I taught an undergraduate social movements course in the Fall of 2008. The vast majority of the students reported that they had never done anything political at the beginning of the course. This changed as the fall went on. A few weeks into the course, one student was excited to tell about the demonstrations she’d been participating in against a referendum, Question 8, which would (and did, at least for a while) banned same sex marriage in California. [For weeks, groups on opposite sides of the question demonstrated at the same time on opposite sides of busy intersections.]
Ready to make the most of a teaching moment, I asked how she found out about the demonstration. I expected to use her answer to talk about the sorts of social ties that undergird activism: church or friends or a campus group or another class. She explained that a Facebook group supporting Obama (who did not support same sex marriage) had featured a post. In effect, the Facebook group played the same role as a bulletin board in the student union of an earlier era. (I learned that I had to update my book)
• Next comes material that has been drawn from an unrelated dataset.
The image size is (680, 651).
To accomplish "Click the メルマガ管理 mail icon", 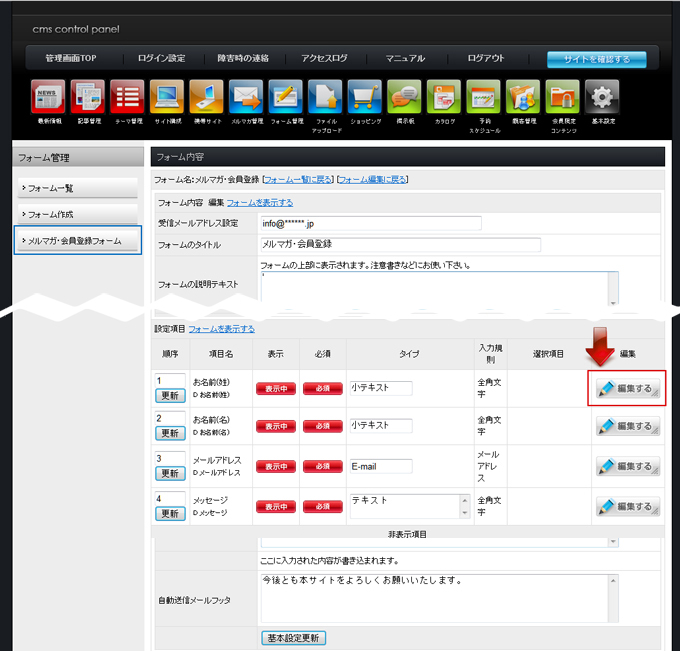I will tap(246, 98).
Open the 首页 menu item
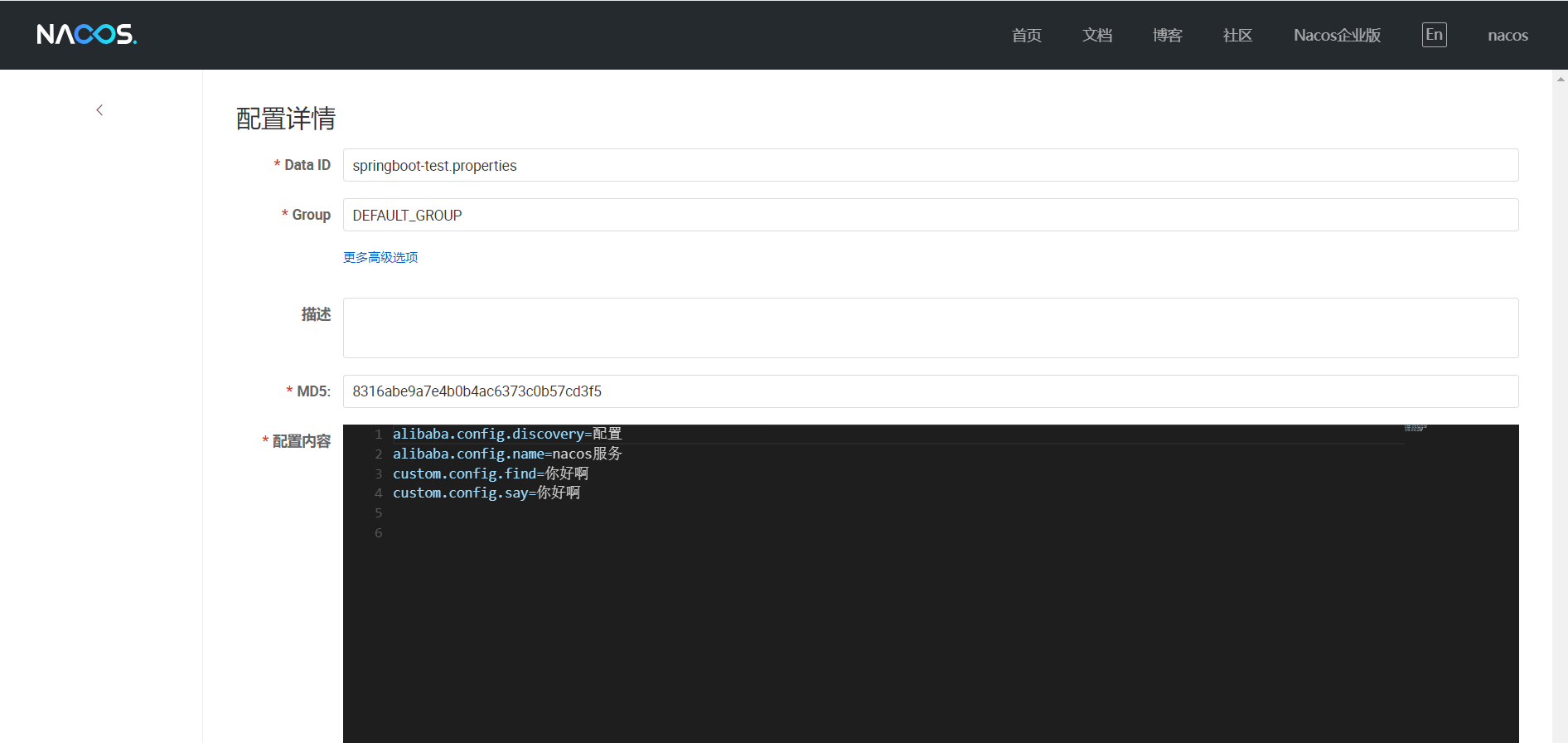 coord(1026,36)
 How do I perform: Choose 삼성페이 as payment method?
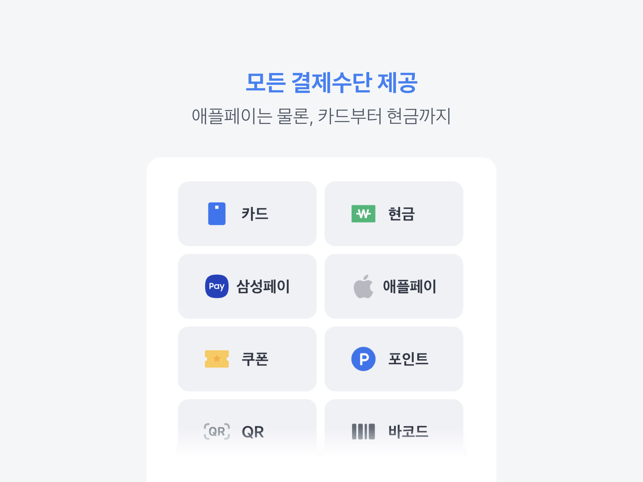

Of course, she met people at the demonstration, and developed face-to-face ties with Facebook friends that could provide the thicker support needed for other kinds of actions.
A couple of points here:
While social media may not make for the same close ties that actual conversations do, they can provide both information and introductions to start those conversations.
[Is this like online dating? I don’t expect that awkward dinners and introductory conversations have been replaced by online sites; instead, the online service just provides an alternate route to those awkward moments, in addition to fix-ups by friends or pick-ups at the beach or bar.]
People who decided to engage in the sit-in campaigns of the civil rights movement–or in numerous other direct action campaigns, often formed affinity groups of friends for support, even if they didn’t have them going in. Social media offer one way to make those initial connections.
And sitting in at a lunch counter is rarely someone’s first try at activism. Rather, people generally start with less commitment and less risk, attending a meeting, talking with friends, going to hear a speaker. Commitment and social networks deepen with action.
Social media can’t replace face-to-face friendships, church groups, or well-established organizations. They can, however, stand in for the bulletin board in the church basement, food coop, or bookstore.